Now you define the similarity of two equivalence classes as the minimum Euclidian distance of the projections of any two representative of the equivalence classes to the subspace of the first 30 dimensions.

Examples for projection to two dimensions:

A = <1, 2, 3, 4>
B = <5, 6, 7, 8, 9, 10>

A represents the following equivalence class of vectors.

<1, 2, 3, 4>    <2, 1, 2, 3>    <3, 1, 2, 4>    <4, 1, 2, 3>
<1, 2, 4, 4>    <2, 1, 3, 2>    <3, 1, 4, 2>    <4, 1, 3, 2>
<1, 3, 2, 4>    <2, 3, 1, 4>    <3, 2, 1, 4>    <4, 2, 1, 3>
<1, 3, 4, 2>    <2, 3, 4, 1>    <3, 2, 4, 1>    <4, 2, 3, 1>
<1, 4, 2, 2>    <2, 4, 1, 3>    <3, 4, 1, 2>    <4, 3, 1, 2>
<1, 4, 3, 2>    <2, 4, 3, 1>    <3, 4, 2, 1>    <4, 3, 2, 1>

The projection of all representative of this equivalence class to the first two dimensions yields.

<1, 2>    <1, 3>    <1, 4>
<2, 1>    <2, 3>    <2, 4>
<3, 1>    <3, 2>    <3, 4>
<4, 1>    <4, 2>    <4, 3>

B represents a equivalence class with 720 elements. The projection to the first two dimensions yields 30 elements.

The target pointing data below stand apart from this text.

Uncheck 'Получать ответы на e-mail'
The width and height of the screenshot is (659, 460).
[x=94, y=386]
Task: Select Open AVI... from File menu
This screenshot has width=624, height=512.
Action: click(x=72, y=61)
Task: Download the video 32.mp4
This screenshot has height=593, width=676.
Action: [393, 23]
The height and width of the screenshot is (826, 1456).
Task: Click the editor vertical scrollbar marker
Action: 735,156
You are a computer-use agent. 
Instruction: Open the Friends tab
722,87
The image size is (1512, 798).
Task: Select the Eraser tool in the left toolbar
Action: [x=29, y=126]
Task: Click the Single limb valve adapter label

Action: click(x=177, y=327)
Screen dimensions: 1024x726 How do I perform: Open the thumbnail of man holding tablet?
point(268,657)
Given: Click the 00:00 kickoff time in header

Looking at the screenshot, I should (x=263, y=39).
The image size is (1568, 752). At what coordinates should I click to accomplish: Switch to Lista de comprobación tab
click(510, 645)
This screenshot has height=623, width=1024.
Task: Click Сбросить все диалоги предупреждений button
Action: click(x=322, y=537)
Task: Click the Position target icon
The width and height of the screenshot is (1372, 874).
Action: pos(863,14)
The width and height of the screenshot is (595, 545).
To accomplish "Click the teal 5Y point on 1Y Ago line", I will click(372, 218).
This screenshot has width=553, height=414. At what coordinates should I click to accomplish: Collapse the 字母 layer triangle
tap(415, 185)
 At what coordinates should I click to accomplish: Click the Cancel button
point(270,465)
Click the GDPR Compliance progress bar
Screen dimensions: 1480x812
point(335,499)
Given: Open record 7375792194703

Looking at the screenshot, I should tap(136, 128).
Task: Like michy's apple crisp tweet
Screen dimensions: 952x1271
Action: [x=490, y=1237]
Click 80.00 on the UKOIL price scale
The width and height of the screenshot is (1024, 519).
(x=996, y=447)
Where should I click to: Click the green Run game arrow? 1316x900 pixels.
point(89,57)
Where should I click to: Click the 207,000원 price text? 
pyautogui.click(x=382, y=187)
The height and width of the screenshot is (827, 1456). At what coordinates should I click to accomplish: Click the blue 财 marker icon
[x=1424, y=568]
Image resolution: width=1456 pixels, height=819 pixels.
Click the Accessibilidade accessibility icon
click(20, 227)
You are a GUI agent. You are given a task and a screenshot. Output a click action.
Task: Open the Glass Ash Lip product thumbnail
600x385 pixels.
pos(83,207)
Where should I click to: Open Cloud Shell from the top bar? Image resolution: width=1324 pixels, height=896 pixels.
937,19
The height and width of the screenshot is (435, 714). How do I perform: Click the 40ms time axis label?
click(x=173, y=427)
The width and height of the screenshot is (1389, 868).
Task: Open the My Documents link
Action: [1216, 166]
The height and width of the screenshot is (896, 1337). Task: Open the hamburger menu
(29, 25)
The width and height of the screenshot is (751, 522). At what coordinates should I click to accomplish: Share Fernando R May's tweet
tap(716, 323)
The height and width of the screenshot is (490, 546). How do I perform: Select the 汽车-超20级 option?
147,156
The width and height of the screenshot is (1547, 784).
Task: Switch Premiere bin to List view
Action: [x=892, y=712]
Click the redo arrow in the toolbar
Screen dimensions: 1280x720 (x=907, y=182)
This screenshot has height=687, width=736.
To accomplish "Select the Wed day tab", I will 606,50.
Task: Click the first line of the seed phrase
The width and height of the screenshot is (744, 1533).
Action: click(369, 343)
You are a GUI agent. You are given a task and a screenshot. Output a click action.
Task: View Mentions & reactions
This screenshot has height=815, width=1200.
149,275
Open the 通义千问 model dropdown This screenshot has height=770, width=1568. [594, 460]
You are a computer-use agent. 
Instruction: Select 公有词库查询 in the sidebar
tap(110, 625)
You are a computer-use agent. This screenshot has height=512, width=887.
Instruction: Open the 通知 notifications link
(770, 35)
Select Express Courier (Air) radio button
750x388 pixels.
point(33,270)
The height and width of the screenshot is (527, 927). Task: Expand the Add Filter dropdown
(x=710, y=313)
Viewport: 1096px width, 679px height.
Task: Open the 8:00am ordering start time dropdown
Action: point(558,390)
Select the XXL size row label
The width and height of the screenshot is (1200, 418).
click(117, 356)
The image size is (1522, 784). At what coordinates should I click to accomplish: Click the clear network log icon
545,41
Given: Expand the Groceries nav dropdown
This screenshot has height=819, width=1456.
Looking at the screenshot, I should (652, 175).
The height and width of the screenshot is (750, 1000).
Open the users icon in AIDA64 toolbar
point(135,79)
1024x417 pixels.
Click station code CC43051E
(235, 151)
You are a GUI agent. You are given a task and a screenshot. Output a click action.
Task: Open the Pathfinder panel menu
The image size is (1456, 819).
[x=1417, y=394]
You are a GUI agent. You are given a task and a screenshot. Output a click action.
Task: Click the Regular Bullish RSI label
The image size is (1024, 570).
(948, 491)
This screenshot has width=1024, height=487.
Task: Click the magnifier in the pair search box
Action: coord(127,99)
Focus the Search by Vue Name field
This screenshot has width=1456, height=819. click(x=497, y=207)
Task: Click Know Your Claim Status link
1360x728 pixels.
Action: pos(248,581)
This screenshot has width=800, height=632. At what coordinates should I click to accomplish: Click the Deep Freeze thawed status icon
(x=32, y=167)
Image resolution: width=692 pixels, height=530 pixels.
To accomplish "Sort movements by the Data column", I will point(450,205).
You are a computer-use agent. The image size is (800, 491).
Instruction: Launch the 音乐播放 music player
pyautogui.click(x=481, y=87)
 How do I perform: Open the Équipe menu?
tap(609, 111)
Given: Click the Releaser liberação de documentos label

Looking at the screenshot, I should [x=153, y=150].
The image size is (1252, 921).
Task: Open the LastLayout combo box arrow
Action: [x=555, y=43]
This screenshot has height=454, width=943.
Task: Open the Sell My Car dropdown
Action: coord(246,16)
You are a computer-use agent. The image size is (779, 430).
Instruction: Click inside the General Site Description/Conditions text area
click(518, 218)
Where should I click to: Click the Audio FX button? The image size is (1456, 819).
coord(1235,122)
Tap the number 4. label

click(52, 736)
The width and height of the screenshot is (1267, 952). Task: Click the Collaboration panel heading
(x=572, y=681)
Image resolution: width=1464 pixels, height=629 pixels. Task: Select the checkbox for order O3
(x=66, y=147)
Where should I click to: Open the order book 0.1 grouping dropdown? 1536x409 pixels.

< 5, 6>    < 5, 7>    < 5, 8>    < 5, 9>    < 5, 10>
< 6, 5>    < 6, 7>    < 6, 8>    < 6, 9>    < 6, 10>
< 7, 5>    < 7, 6>    < 7, 8>    < 7, 9>    < 7, 10>
< 8, 5>    < 8, 6>    < 8, 7>    < 8, 9>    < 8, 10>
< 9, 5>    < 9, 6>    < 9, 7>    < 9, 8>    < 9, 10>
<10, 5>    <10, 6>    <10, 7>    <10, 8>    <10,  9>

So the distance of A and B is the square root of 8, because this is the minimum distance of two vectors from the projections. For example <3, 4> and <5, 6> yield this distance.

So, am I right with my understanding of the problem?

A really naive algorithm for n vectors with m components each would have to calculate (n - 1) distances. For each distance the algorithm would calculate the distances of m! / (m - 30)! projection for each vector. So for 100 dimensions (your lower bound) there are 2.65*10^32 possible projection for a vector. This requires to calculate about 7*10^64 distances between projections and finding the minimum to find the distance of two vectors. And then repeat this n times.

I hope that I misunderstood you or made a mistake. Else this sounds something between really challenging and not feasible.

Something I thought about is ordering the vector components and trying to match them. Using Manhattan distance - if possible - may help to simplify the solution.